Multiphasic changes in smooth muscle Ca2+ transporters during the progression of coronary atherosclerosis.

Ischemic heart disease due to macrovascular atherosclerosis and microvascular dysfunction is the major cause of death worldwide and the unabated increase in metabolic syndrome is a major reason why this will continue. Intracellular free Ca²⁺ ([Ca²⁺]_i) regulates a variety of cellular functions including contraction, proliferation, migration, and transcription. It follows that studies of vascular Ca²⁺ regulation in reductionist models and translational animal models are vital to understanding vascular health and disease.

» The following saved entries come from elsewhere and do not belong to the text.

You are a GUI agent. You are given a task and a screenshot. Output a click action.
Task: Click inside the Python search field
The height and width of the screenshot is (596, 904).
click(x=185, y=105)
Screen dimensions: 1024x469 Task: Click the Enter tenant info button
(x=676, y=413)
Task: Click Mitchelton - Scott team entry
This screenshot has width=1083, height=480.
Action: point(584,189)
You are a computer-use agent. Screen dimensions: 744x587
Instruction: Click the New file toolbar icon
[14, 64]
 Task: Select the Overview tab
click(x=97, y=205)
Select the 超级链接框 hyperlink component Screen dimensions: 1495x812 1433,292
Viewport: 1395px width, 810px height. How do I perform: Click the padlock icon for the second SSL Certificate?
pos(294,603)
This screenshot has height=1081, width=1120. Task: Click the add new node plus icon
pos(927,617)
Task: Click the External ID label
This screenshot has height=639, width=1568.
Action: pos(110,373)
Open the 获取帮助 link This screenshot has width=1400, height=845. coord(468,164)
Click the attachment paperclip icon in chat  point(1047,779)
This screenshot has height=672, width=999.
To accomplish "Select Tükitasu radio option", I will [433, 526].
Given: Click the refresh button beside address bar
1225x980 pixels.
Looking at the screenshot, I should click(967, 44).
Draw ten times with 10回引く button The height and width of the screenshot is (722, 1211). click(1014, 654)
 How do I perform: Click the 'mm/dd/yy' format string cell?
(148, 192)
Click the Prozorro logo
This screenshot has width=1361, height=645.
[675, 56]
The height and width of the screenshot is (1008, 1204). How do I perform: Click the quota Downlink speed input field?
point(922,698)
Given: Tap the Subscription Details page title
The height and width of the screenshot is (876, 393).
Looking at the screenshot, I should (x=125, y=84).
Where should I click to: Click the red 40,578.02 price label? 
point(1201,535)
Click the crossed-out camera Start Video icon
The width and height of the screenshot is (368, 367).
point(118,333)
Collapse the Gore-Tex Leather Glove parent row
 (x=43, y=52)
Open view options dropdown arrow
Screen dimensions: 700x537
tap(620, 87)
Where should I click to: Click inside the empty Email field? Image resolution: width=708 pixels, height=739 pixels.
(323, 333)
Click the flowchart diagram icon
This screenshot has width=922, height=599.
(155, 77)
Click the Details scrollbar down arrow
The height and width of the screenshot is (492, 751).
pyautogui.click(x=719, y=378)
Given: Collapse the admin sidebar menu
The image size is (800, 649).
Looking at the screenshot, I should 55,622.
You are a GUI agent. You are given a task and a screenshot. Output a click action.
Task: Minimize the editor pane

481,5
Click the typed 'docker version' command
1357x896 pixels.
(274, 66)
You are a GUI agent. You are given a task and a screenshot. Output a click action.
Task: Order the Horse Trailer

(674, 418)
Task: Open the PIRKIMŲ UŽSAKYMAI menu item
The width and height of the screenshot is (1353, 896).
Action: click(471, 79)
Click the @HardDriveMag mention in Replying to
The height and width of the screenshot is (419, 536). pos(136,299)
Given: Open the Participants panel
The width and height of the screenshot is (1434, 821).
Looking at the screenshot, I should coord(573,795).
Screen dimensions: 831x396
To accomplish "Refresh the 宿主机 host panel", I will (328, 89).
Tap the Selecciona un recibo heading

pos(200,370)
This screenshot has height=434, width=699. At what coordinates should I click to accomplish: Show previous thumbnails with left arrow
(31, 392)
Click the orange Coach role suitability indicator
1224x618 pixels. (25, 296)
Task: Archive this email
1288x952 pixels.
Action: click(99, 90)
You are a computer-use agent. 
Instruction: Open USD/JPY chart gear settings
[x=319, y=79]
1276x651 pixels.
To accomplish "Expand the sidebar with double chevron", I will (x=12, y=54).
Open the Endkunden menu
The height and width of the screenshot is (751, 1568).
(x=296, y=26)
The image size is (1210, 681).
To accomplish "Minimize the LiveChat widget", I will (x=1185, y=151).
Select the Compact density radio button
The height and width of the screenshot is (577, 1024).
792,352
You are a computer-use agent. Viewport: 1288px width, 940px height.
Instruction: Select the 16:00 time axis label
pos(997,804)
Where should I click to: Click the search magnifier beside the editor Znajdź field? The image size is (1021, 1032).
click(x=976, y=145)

Swine with metabolic syndrome (MetS) develop the full range of coronary atherosclerosis from mild to severe disease. Intravascular imaging enables quantitative measurement of atherosclerosis in vivo, so viable coronary smooth muscle (CSM) cells can be dispersed from the arteries to enable Ca²⁺ transport studies in native cells. Transition of CSM from the contractile phenotype in the healthy swine to the proliferative phenotype in mild atherosclerosis was associated with increases in SERCA activity, sarcoplasmic reticulum Ca²⁺, and voltage-gated Ca²⁺ channel function. In vitro organ culture confirmed that SERCA activation induces CSM proliferation. Transition from the proliferative to a more osteogenic phenotype was associated with decreases in all three Ca²⁺ transporters. Overall, there was a biphasic change in Ca²⁺ transporters over the progression of atherosclerosis in the swine model and this was confirmed in CSM from failing explanted hearts of humans. A major determinant of endolysosome content in human CSM is the severity of atherosclerosis. In swine CSM endolysosome Ca²⁺ release occurred through the TPC2 channel. We propose a multiphasic change in Ca²⁺ transporters over the progression of coronary atherosclerosis.